Antes de entregarse para la consumación de Su sacrificio, Jesús el Cristo celebra con Sus Discípulos la Sagrada Cena, en la que los discípulos reciben de manos del Maestro el pan y el vino, que simbolizan el cuerpo y la sangre de Cristo.
Ev de Mateo 26, 26-29
Mientras estaban comiendo, tomó Jesús pan y lo bendijo, lo partió y, dándoselo a sus discípulos, dijo: “Tomad, comed, este es mi cuerpo”. Tomó luego una copa y, dadas las gracias, se la dio diciendo: “Bebed todos de ella, porque esta es mi sangre de la Alianza, que es derramada por muchos para perdón de los pecados. Y os digo que desde ahora no beberé de este producto de la vid hasta el día aquel que lo beba con vosotros, de nuevo, en el Reino de mi Padre”.

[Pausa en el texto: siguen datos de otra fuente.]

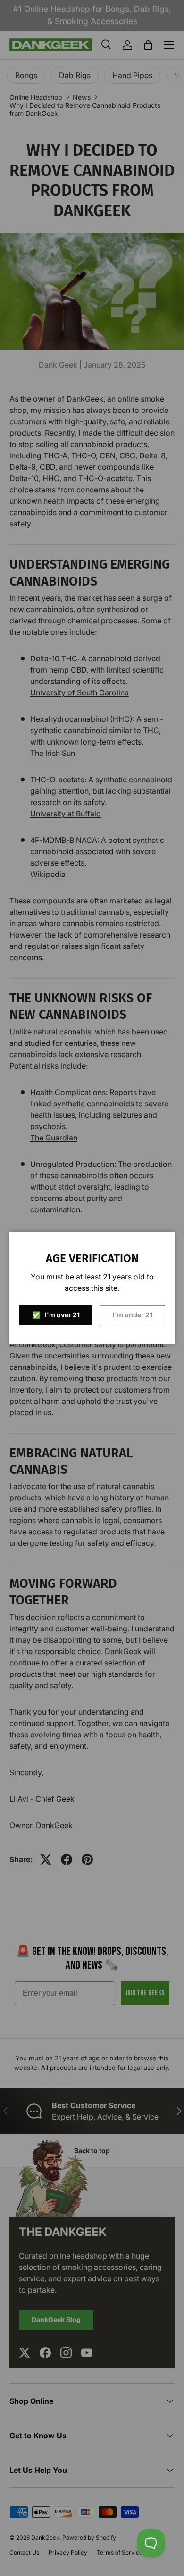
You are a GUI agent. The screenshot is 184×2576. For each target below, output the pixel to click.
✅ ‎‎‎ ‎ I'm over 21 (56, 1315)
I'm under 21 (132, 1315)
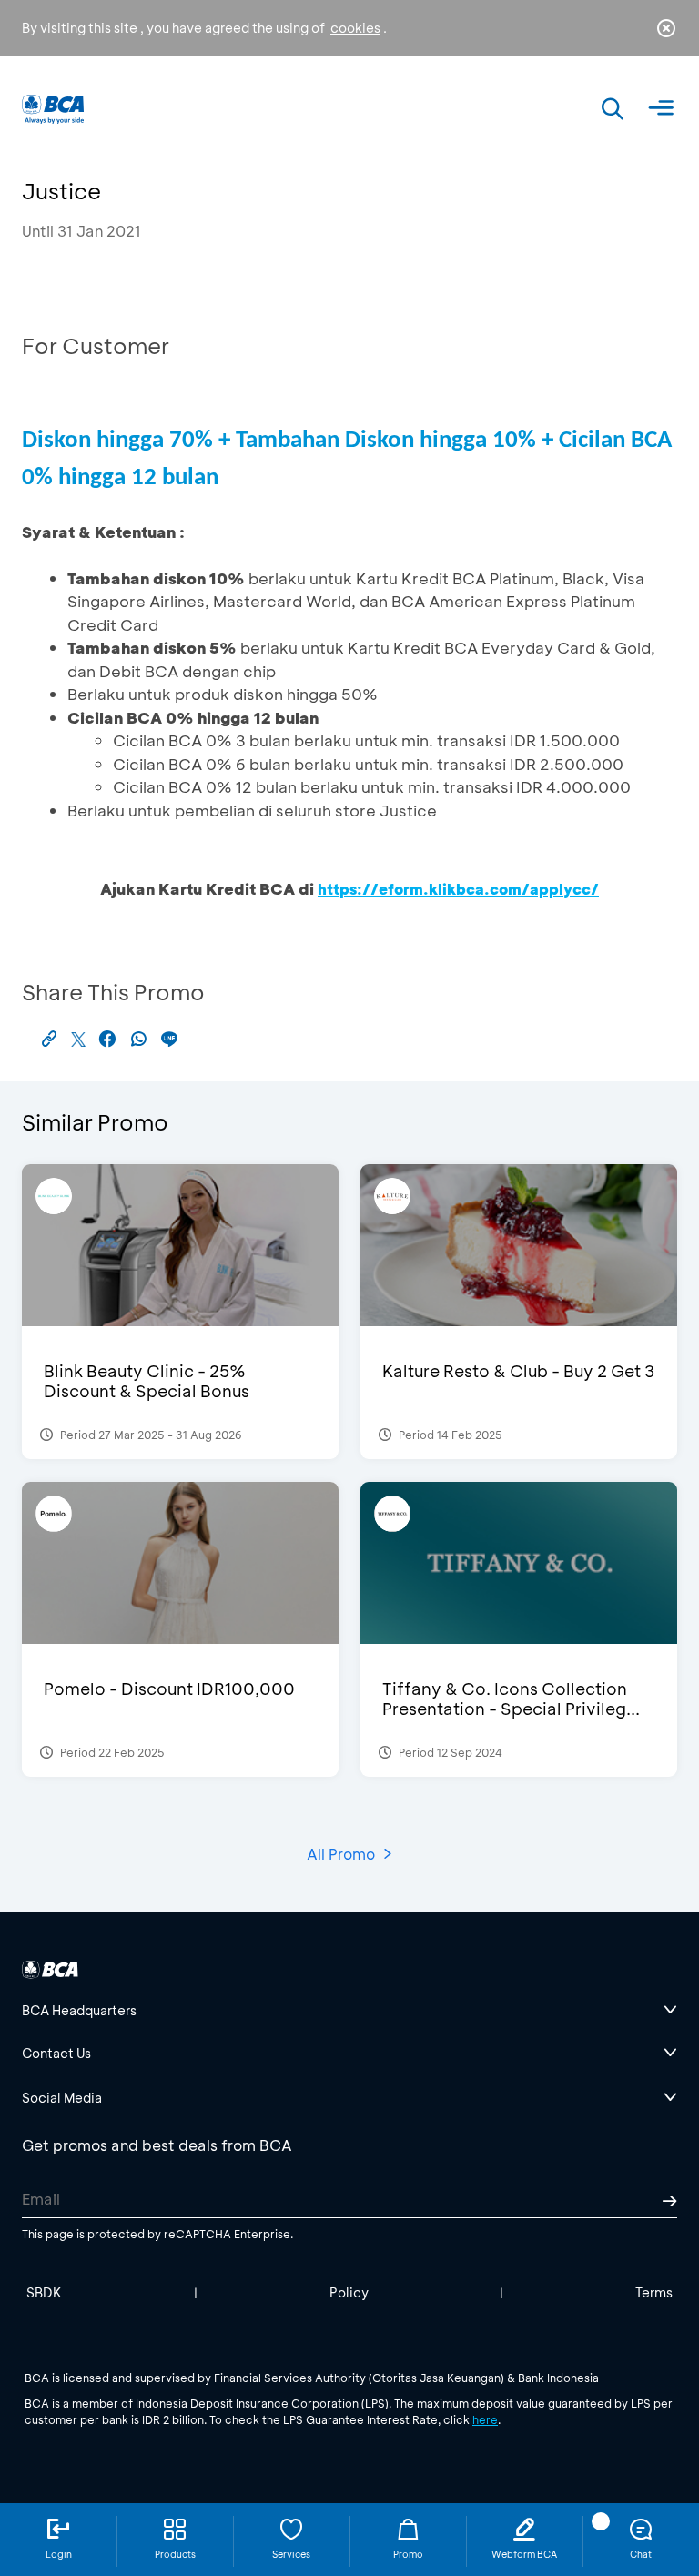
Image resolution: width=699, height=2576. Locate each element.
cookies (355, 27)
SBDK (44, 2292)
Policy (349, 2292)
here (485, 2419)
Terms (654, 2292)
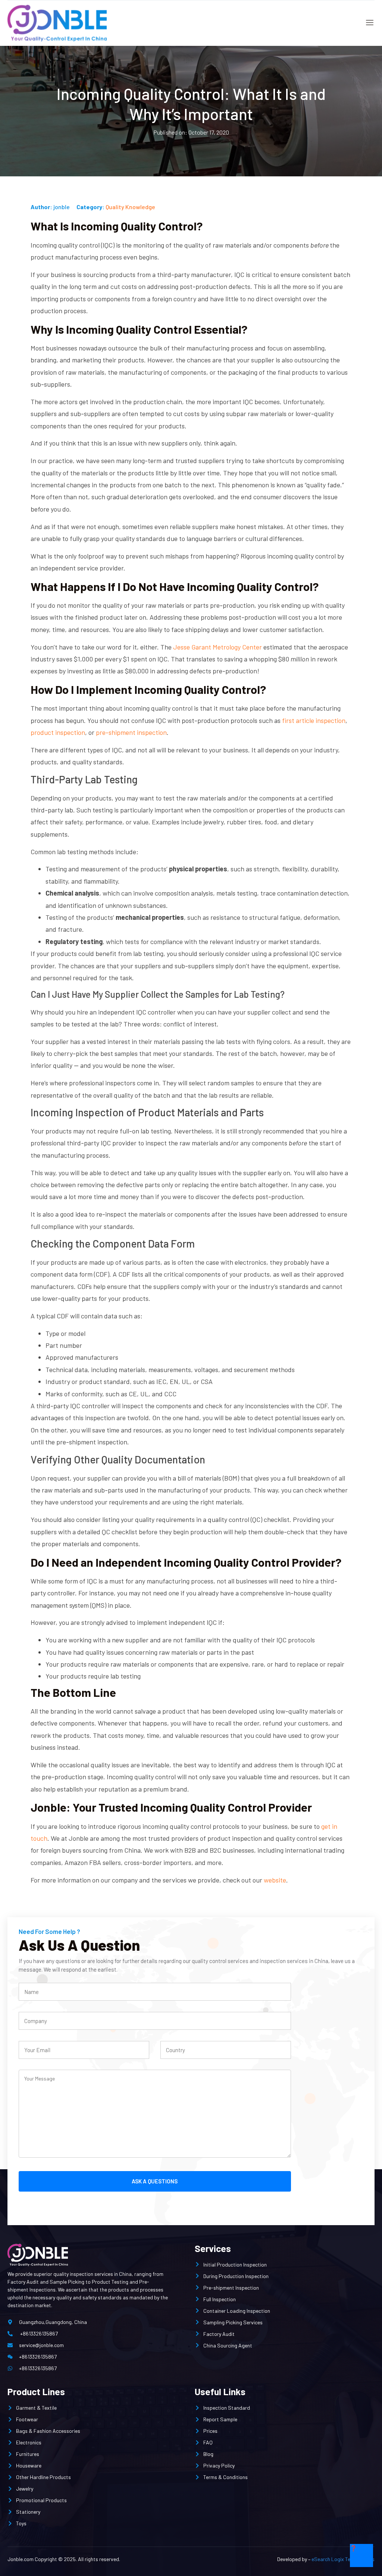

O sea que el Maestro Jesús sabía lo que le iba a ocurrir y se despidió de sus discípulos.
El sabía que en la crucifixión iba a recibir la cuarta iniciación, la Renunciación, que significa renunciar a la materia. Ya había transmutado toda su materia en espíritu y estaba preparado para recibir esa alta iniciación y por lo tanto no volvería a ver físicamente a sus discípulos hasta que ellos llegaran de vuelta a su Fuente de Origen, la casa del Padre.